---- Source information

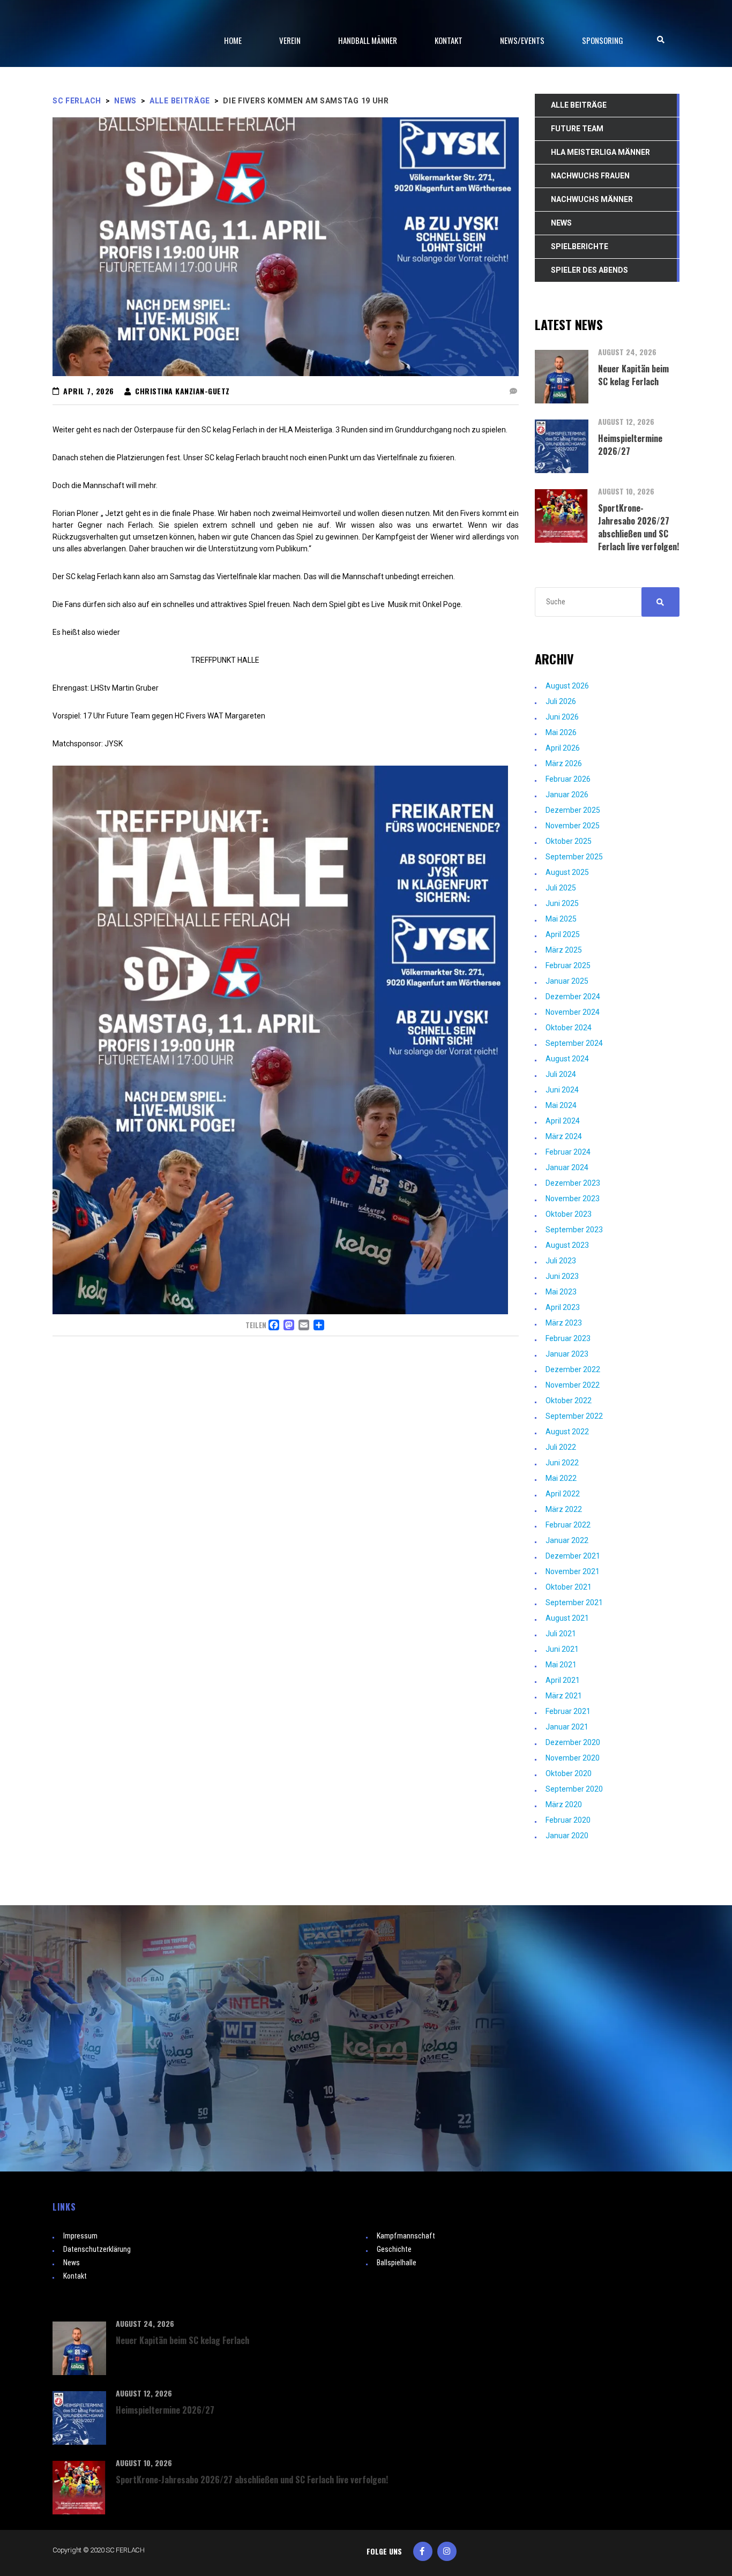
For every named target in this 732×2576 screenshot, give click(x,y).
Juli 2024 (561, 1074)
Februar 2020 (568, 1820)
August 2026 (567, 686)
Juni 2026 (562, 717)
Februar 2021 (568, 1711)
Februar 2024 (568, 1152)
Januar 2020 (567, 1835)
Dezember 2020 (573, 1742)
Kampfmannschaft (406, 2235)
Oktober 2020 (569, 1773)
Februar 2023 (568, 1338)
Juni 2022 (562, 1462)
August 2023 (567, 1245)
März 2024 (564, 1136)
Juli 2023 (561, 1260)
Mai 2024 (561, 1105)
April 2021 (563, 1680)
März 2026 (564, 763)
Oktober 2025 (569, 841)
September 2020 (574, 1789)
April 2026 (563, 748)
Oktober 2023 (569, 1214)
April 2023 (563, 1307)
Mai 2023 (561, 1291)
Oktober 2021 (569, 1587)
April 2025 (563, 934)
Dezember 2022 (573, 1369)
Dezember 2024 (573, 996)
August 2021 (567, 1618)
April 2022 (563, 1493)
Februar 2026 (568, 779)
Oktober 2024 (569, 1027)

--------

- _Aim of the exercise_
Without including any pictures, repeat the records above exactly.

- _Task result_
For every named target in this 732×2576 screenshot, give click(x,y).
Juli 2024 (561, 1074)
Februar 2020 (568, 1820)
August 2026 (567, 686)
Juni 2026 (562, 717)
Februar 2021 (568, 1711)
Februar 2024 (568, 1152)
Januar 2020 (567, 1835)
Dezember 2020 (573, 1742)
Kampfmannschaft (406, 2235)
Oktober 2020 (569, 1773)
Februar 2023 (568, 1338)
Juni 2022 (562, 1462)
August 2023 (567, 1245)
März 2024 (564, 1136)
Juli 2023 (561, 1260)
Mai 2024 (561, 1105)
April 2021 (563, 1680)
März 2026 (564, 763)
Oktober 2025 (569, 841)
September 2020 (574, 1789)
April 2026 (563, 748)
Oktober 2023 (569, 1214)
April 2023 (563, 1307)
Mai 2023 (561, 1291)
Oktober 2021 (569, 1587)
April 2025 (563, 934)
Dezember 2022 (573, 1369)
Dezember 2024 (573, 996)
August 2021 (567, 1618)
April 2022 (563, 1493)
Februar 2026 (568, 779)
Oktober 2024 (569, 1027)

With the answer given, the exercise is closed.